● DATA SHOWN
-.-.-
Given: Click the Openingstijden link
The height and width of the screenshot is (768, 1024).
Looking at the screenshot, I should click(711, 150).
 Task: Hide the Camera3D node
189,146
-.-.-
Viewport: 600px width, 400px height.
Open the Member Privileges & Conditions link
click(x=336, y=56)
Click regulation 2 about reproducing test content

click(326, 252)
-.-.-
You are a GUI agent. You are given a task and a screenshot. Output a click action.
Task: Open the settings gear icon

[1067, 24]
-.-.-
● TASK OBJECTIVE
Swap "regulation" for "rule" in the part of the material that opens with the line containing "Viewport: 600px width, 400px height." and closes with the line containing "click(326, 252)", and reproduce only those lines with no other change.

● TASK RESULT
Viewport: 600px width, 400px height.
Open the Member Privileges & Conditions link
click(x=336, y=56)
Click rule 2 about reproducing test content

click(326, 252)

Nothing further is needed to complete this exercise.